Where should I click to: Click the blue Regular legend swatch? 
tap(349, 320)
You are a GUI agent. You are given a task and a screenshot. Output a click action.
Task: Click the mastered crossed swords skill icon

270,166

--------------------------------

After locating the line with "You are a GUI", please repeat it and every line after it exactly, through the end of the data above.

### Task result
You are a GUI agent. You are given a task and a screenshot. Output a click action.
Task: Click the mastered crossed swords skill icon

270,166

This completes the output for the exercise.